The Hidden Curriculum: What are you teaching?

James T. Lindroth, Tahlequah, OK
James T. Lindroth, Tahlequah, OK

A hidden curriculum is an unavoidable issue for music educators that needs careful examination. Hidden Curriculum has been defined as “the unspoken or implicit values, behaviors, procedures, and norms that exist in the educational setting” (Alsubaie, 2015, pp. 125). Longstreet and Shane (1993) referred to hidden curriculum as “the kinds of learning students derive from the very nature and organizational design of the public school, as well as from the behaviors and attributes of teachers and administrators” (p. 46).  Hidden curriculum has also been referenced as a side effect of teaching, having both positive and negative effects on student learning.

Seddon (1983) articulated that hidden curriculum involves the “learning of attitudes, norms, beliefs, values, and assumptions often expressed as rules, rituals, and regulations” (p.3). Hidden curriculum in music impacts students through a variety of ways such as the organizational design of the music program, rules and procedures, classroom environment, and teaching methodology. These elements become integrated into the classroom which are rarely questioned by students. Fortunately for music educators, we enjoy a great deal of autonomy. It provides us control over our teaching to accurately reflect what and how we want students to learn. This article attempts to mitigate negative effects of hidden curriculum by raising awareness to reveal hidden curriculum in the music classroom and empower educators to use hidden curriculum to create positive effects on learning.

The design of a music program can transmit unspoken messages and values to students. Students receive information from the structure and rules of the program. Careful examination of these factors can help identify potential misunderstandings that a teacher does not wish to express to students. For example, financial requirements for participation in music programs may send unarticulated messages about who should be involved and valued in music. What music is selected to perform and study may also send unintended messages beyond educational content. How students are to be rewarded or punished can articulate certain attitudes and values as well. Music educators can reveal hidden curriculum in the program design and ensure that it articulates positively on students.

A classroom environment can project values and messages intentionally or unintentionally to students. For example, if biased or prejudicial behaviors and statements are tolerated in the classroom, students may embrace and model those values. Other behaviors that can negatively impact students can include situations deriving from student rituals/traditions and bad student leadership. Through classroom rules and positive modeling, educators can work to prevent these types of behaviors in the classroom. Teachers can create a classroom environment where positive values such as work ethic, leadership, personal responsibility, empathy, team work, and other values are rewarded and honored.

Teaching methods may contain hidden curriculum as well. Students may receive unmentioned messages or develop misunderstandings of concepts.
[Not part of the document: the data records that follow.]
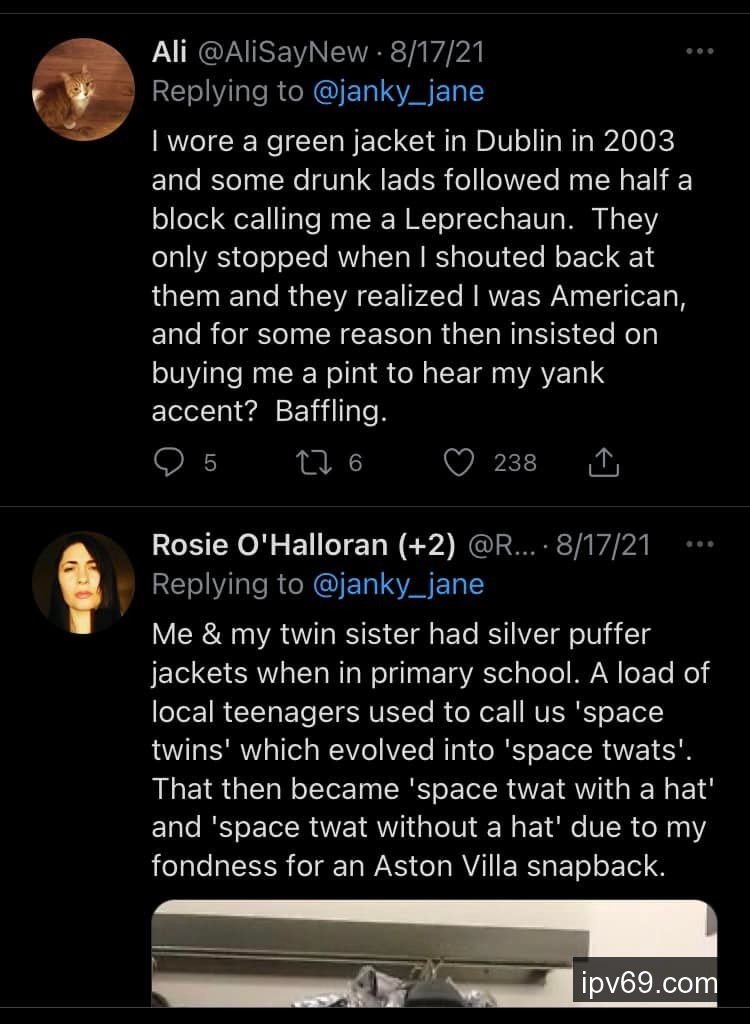Image resolution: width=750 pixels, height=1024 pixels.
Task: Click the 8/17/21 date on Rosie's tweet
Action: (604, 545)
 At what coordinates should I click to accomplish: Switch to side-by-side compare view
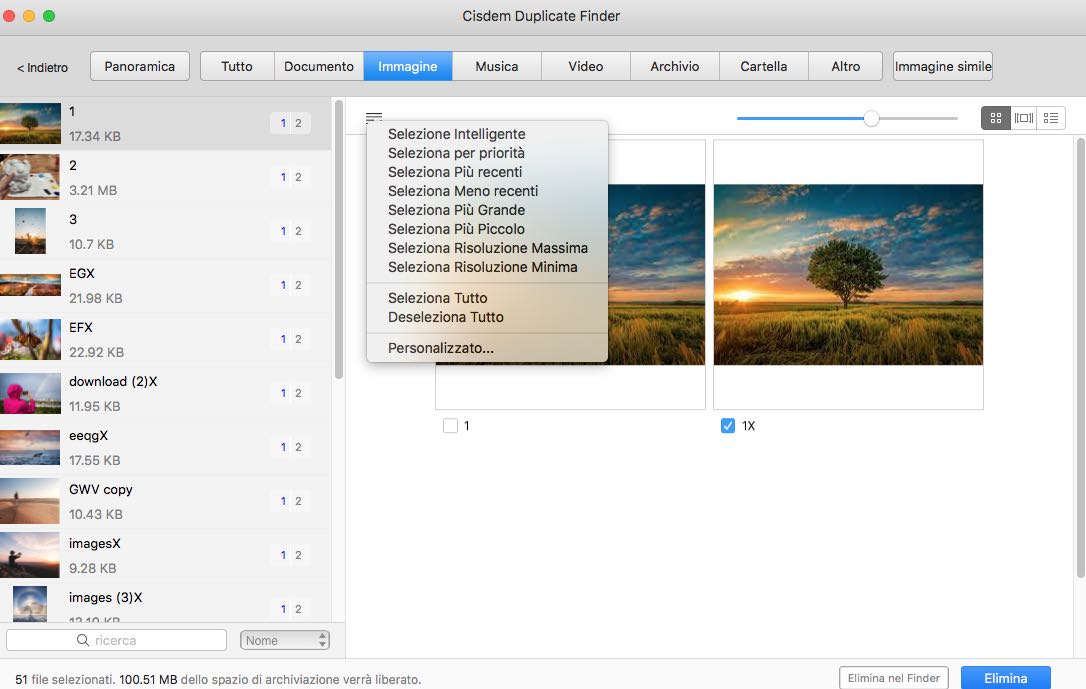point(1023,118)
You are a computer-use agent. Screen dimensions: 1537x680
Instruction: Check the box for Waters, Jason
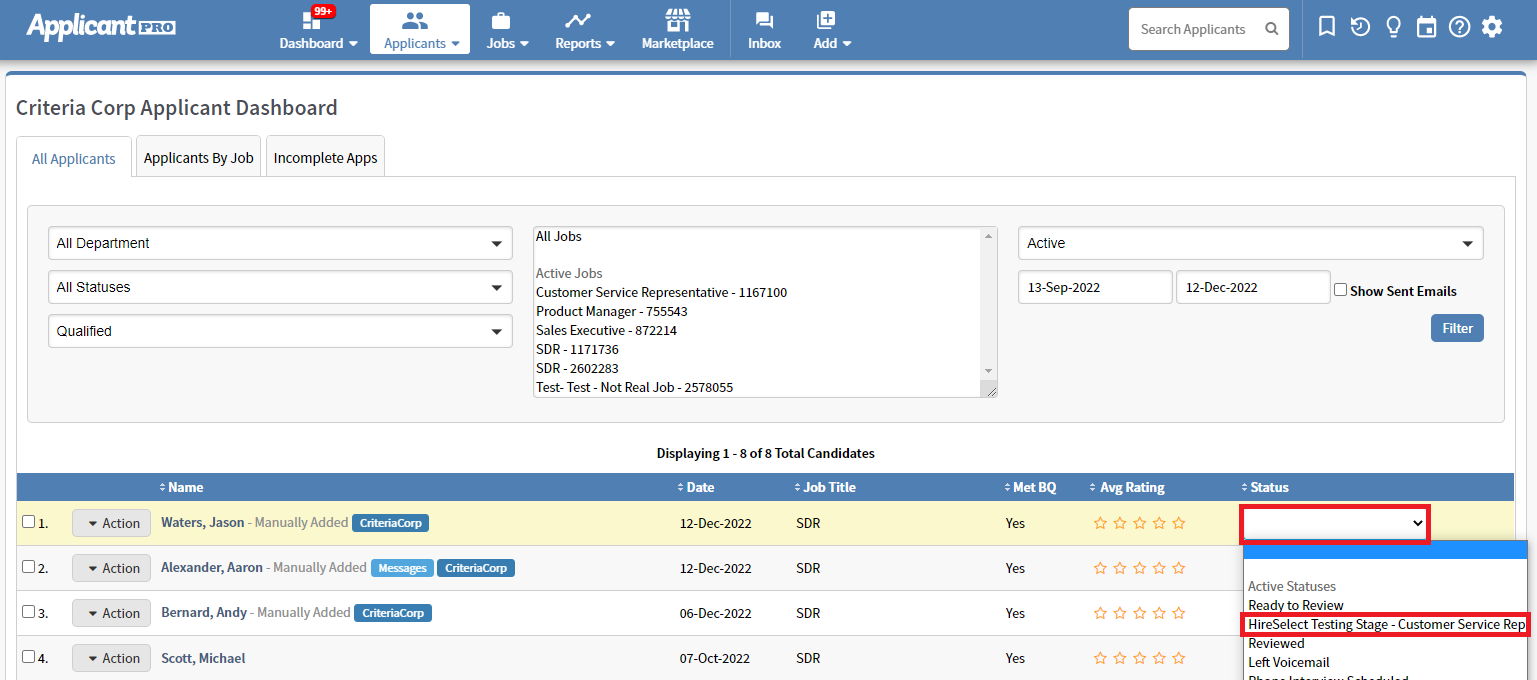pyautogui.click(x=28, y=522)
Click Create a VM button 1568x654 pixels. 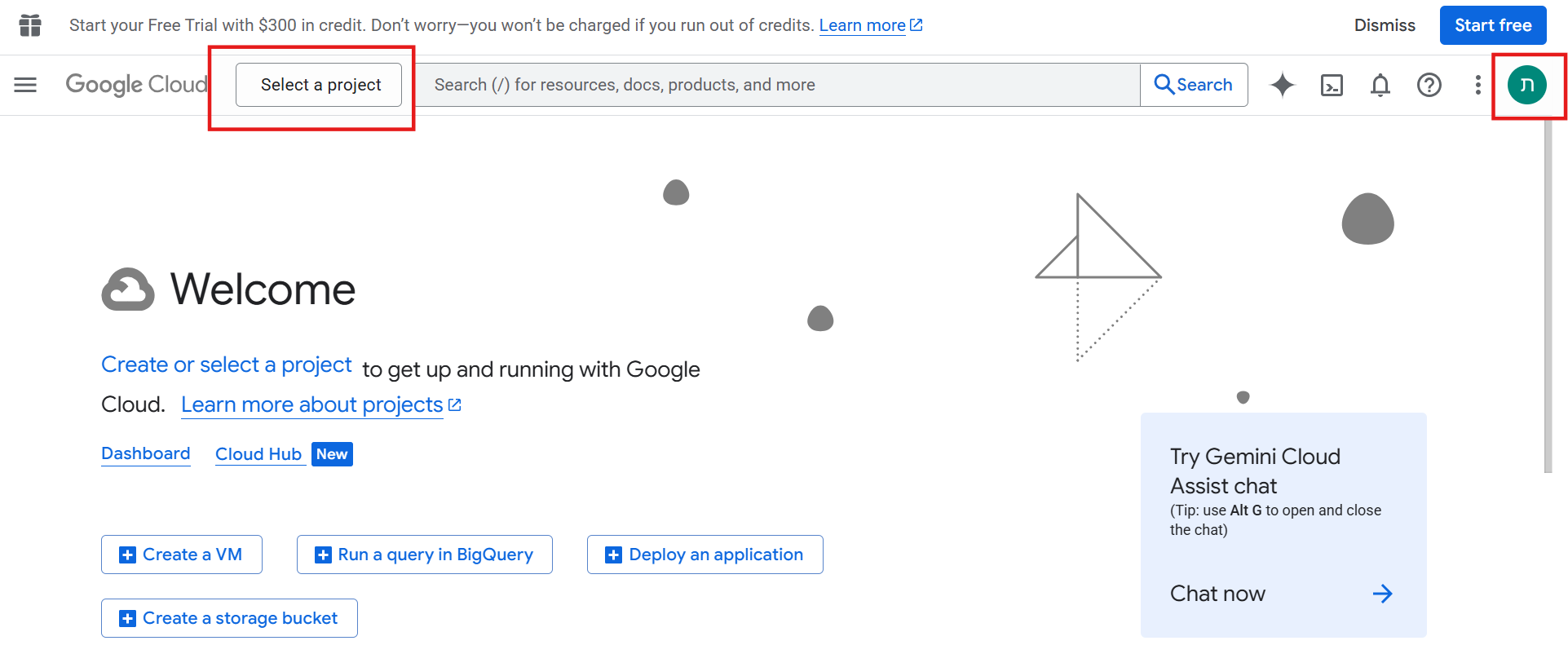[x=182, y=555]
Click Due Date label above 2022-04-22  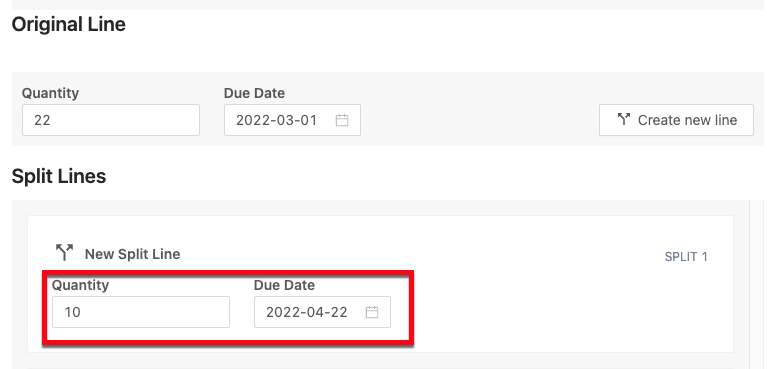[284, 285]
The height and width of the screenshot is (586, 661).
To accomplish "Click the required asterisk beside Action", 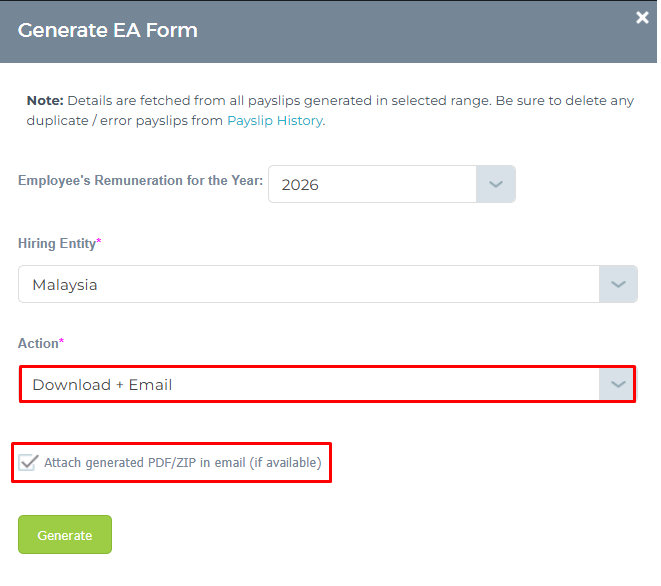I will click(x=61, y=341).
Conway (2017) provided examples of hidden curriculum in common ways music educators teach musical concepts such as time signatures, key signatures, and tonality. For example, placing meanings on tonality such as minor is “sad” and major is “happy” can create misunderstandings. The teaching of time signatures as a certain beat receives one beat can can become problematic when students investigate triple meter (such as 3/8, 6/8). Building awareness of these types of hidden curriculum and eliminating misunderstandings can strengthen student learning.

The presentation of a lesson also contains hidden curriculum. Just as students can receive negative unspoken messages and values from the way a teacher presented a lesson, they can receive positive ones. Teachers have the opportunity to model positive values such as humility, empathy, passion for teaching, leadership, and other qualities they hope to convey to students. I often video record myself teaching a class and invite feedback from students to uncover hidden curriculum and make changes to ensure that hidden curriculum reflects what I wish to communicate to my students.

The nature of hidden curriculum is complex because it reflects the design and actions of teaching. I encourage the use of teacher autonomy to examine the music program critically, how it functions, and bring to light examples of hidden curriculum. Once hidden curriculum is discovered, it becomes negotiable, allowing for change and improvement to the overall curriculum, teaching methods, and student learning. Hidden curricula teach students beyond the subject content of their courses. An educator can design hidden curriculum to teach positive characteristics such as dignity, humility, hard work, responsibility, and appreciation. Hidden curriculum has the potential to positively impact students and even change lives.


Alsubaie, M. A. (2015). Hidden curriculum as one of current issue of curriculum. Journal of

            Education and practice, 6(33), 125-128.

Conway, C. (2017). Considering the hidden curriculum in music classrooms. [Blog post].

Retrieved from

Longstreet, W.S. and Shane, H.G. (1993). Curriculum for a new millennium. Boston: Allyn and


Seddon, T. (1983). The hidden curriculum: An overview. Curriculum Perspectives, 3(1), 1-6.